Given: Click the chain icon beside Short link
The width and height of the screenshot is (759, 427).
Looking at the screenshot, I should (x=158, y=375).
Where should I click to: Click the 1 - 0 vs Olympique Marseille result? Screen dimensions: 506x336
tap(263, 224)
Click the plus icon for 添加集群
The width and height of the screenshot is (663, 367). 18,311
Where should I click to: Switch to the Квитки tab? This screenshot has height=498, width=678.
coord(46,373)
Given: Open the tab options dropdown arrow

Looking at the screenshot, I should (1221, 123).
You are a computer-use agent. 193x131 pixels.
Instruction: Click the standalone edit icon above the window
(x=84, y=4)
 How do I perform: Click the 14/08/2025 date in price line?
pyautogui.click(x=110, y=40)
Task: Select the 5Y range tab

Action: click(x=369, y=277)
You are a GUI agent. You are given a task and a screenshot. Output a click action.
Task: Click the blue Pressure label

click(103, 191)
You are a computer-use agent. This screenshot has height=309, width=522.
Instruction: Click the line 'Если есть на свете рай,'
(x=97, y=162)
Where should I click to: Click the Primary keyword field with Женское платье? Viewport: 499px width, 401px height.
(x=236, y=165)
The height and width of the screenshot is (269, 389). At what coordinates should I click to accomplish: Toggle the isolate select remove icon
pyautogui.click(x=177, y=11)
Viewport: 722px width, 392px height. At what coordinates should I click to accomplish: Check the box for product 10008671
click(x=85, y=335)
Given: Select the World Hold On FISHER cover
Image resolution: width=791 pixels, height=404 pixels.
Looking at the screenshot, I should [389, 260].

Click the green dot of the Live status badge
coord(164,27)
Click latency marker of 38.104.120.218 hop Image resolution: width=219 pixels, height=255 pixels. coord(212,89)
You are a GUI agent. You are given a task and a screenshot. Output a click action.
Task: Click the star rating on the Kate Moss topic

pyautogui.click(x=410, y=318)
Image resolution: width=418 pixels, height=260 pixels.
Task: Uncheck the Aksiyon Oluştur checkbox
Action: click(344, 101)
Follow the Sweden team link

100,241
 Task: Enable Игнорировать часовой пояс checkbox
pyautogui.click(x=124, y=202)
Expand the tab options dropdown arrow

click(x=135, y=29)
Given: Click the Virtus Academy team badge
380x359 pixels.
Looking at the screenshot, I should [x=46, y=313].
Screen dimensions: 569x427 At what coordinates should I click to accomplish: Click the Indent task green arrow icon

* * * * *

**Gestellte Aufgabe**
Bearbeiten Sie die Zeilen ab der Zeile mit „Given: Click the Virtus Academy team badge“ bis einschließlich zum Ende des Materials, indem Sie „team badge“ durch „team logo“ ersetzen. Geben Sie nur diese Zeilen wieder und lassen Sie alles Übrige unverändert.

**Antwort**
Given: Click the Virtus Academy team logo
380x359 pixels.
Looking at the screenshot, I should [x=46, y=313].
Screen dimensions: 569x427 At what coordinates should I click to accomplish: Click the Indent task green arrow icon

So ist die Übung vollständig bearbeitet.